Was sind nun die bestimmenden Faktoren dafür, wie viel unser Geld wert ist? Der Wert von Euro, Dollar, Pfund, Franken usw. hängt in erster Linie von der gesamten Produktion, der Wertschöpfung und Leistungserstellung der jeweiligen Volkswirtschaft ab. Diese stützt durch ihre Leistungsfähigkeit den Wert „ihrer“ Banknoten. Bei uns ist dies der gesamte Euro-Raum, der den Wert des einzelnen Euro im Vergleich zu anderen ­Währungen – allen voran dem US-Dollar – bestimmt, wie sich zum Beispiel im Rahmen der Turbulenzen um Griechenland zeigte.

Staatsschulden, Zinshöhe

Dazu kommen als weitere Wertmaßstäbe ­einer Währung die jeweilige Staatsverschuldung (im Fall des Euro die Verschuldung im gesamten Euro-Raum), aber auch (geld-) ­politische Aktionen wie etwa Zinserhöhungen oder -senkungen, um den Konsum anzukurbeln bzw. zu bremsen; zudem äußere Faktoren wie Spekulation oder Wirtschaftssanktionen, die sich auf den Wert einer ­Währung auswirken können.

Währungsabwertung, importierte Inflation

Bis zu einem gewissen Grad lässt sich der Außenwert des Geldes durch geldpolitische Maßnahmen auch direkt steuern. Durch die Abwertung einer Währung sinkt der Wechselkurs gegenüber ausländischen Währungen, die Exportwirtschaft kann dadurch ­Waren im Ausland billiger anbieten. Umgekehrt werden Waren aus dem Ausland teurer – man spricht von importierter Inflation.

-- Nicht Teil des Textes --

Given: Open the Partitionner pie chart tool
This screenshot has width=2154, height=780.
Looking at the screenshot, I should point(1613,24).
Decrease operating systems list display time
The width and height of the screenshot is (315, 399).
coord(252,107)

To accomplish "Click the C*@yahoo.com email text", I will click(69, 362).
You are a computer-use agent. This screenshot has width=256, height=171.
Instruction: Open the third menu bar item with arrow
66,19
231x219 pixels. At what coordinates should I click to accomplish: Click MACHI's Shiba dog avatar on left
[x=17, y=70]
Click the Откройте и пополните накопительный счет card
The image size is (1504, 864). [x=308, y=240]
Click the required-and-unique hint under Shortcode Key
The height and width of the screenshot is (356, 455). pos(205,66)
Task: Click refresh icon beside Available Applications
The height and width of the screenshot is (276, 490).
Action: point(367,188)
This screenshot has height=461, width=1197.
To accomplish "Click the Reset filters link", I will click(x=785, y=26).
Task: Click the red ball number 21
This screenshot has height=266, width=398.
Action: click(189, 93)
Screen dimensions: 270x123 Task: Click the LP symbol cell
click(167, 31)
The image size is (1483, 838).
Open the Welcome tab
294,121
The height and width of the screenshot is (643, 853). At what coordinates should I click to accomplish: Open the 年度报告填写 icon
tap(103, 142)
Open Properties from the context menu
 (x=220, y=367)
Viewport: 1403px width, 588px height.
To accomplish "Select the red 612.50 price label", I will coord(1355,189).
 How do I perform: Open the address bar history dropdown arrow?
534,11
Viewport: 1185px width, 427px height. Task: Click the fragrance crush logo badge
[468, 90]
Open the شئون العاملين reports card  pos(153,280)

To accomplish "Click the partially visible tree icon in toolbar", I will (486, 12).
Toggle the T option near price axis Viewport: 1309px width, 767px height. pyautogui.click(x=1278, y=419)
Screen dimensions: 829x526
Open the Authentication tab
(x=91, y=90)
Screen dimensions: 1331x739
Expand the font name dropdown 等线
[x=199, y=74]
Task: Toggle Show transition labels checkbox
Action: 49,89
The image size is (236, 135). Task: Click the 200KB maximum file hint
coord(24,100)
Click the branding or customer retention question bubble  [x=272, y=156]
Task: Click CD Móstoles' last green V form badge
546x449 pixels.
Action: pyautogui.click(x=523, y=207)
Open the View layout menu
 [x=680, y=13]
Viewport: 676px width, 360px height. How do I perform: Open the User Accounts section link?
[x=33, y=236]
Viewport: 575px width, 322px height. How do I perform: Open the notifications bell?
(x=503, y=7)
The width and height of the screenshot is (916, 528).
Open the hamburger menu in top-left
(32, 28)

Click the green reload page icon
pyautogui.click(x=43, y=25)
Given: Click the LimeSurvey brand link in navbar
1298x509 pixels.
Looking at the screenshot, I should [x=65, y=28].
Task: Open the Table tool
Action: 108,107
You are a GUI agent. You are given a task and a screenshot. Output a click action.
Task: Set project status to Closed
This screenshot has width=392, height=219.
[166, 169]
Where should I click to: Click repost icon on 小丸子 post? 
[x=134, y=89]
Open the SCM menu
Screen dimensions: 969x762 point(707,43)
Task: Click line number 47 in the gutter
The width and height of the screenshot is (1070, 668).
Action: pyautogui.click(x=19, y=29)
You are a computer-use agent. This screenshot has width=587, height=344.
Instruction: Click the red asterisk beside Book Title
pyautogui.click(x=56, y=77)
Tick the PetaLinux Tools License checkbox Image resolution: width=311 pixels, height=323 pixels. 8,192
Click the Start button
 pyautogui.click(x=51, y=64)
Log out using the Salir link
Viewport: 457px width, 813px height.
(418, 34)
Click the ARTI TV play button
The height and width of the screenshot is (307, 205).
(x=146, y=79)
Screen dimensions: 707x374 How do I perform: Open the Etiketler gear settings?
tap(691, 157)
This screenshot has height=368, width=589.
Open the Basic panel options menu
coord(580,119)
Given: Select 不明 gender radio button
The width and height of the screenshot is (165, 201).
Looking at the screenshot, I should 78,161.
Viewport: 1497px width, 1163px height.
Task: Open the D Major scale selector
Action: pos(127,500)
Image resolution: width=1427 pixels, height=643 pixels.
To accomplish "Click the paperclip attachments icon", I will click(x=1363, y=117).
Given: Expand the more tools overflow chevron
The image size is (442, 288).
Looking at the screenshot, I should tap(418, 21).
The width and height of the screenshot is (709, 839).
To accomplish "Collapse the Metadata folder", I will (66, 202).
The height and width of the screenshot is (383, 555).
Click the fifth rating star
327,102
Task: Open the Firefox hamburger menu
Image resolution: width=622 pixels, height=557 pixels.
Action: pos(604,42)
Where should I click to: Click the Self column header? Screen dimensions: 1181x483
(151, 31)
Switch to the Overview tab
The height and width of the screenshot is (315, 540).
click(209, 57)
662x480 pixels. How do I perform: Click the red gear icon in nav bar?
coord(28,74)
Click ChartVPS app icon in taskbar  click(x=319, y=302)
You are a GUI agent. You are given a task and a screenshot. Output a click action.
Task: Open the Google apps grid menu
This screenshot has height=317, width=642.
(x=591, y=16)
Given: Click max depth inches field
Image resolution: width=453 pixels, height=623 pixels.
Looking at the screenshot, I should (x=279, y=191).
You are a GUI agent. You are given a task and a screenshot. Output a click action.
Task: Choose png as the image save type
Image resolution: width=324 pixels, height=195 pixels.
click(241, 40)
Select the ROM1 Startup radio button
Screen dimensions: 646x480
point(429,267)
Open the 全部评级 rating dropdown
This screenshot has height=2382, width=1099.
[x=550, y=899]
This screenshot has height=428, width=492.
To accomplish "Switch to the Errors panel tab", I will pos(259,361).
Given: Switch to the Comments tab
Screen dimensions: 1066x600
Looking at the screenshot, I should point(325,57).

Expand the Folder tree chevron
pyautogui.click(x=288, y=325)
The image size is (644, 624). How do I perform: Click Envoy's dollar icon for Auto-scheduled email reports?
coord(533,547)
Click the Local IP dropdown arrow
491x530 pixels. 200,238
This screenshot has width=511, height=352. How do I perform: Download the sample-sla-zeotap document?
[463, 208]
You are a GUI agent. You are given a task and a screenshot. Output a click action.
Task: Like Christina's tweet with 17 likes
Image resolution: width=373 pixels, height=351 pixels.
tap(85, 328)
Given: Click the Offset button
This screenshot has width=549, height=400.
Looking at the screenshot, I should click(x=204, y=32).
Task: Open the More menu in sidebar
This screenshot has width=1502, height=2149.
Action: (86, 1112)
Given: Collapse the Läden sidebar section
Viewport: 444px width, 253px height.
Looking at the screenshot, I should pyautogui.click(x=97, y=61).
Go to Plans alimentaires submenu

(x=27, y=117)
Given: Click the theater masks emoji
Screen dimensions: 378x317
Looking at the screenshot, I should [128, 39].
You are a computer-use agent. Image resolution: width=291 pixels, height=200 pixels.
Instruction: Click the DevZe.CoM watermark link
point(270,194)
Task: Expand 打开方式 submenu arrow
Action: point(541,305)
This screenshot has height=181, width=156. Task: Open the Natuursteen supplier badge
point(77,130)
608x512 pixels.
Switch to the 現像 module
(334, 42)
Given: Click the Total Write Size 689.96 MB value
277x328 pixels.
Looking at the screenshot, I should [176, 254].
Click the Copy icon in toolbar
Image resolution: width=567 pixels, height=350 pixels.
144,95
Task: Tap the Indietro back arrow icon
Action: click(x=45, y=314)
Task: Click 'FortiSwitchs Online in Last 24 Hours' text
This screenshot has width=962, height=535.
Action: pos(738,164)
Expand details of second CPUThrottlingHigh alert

Vertrauensfrage und Inflation

Grundsätzlich spiegelt der Wert des Geldes das Vertrauen in die Wirtschaft des jeweiligen Staates wider. So vertrauen zum Beispiel die Menschen im Euro-Raum als Euro-Besitzer, Anleger, Investoren usw. darauf, dass dieser Euro jederzeit gegen Güter eingetauscht wird und dass sie auch in nächster Zeit die gleiche oder zumindest eine ähnliche ­Anzahl an Gütern für diesen bunten Papierschein oder die Zahl auf ihrem Kontoauszug erhalten.

Dass dies leider nur eine theoretische An­nahme ist, beweist die jährliche Geldentwertung, auch Inflation genannt: Sie führt dazu, dass man im Lauf der Zeit immer weniger Güter für die gleiche Menge Geldes erhält. Warum das so ist oder vielmehr sogar so sein muss, werden wir in einem der nächsten ­Artikel dieser losen Serie erläutern.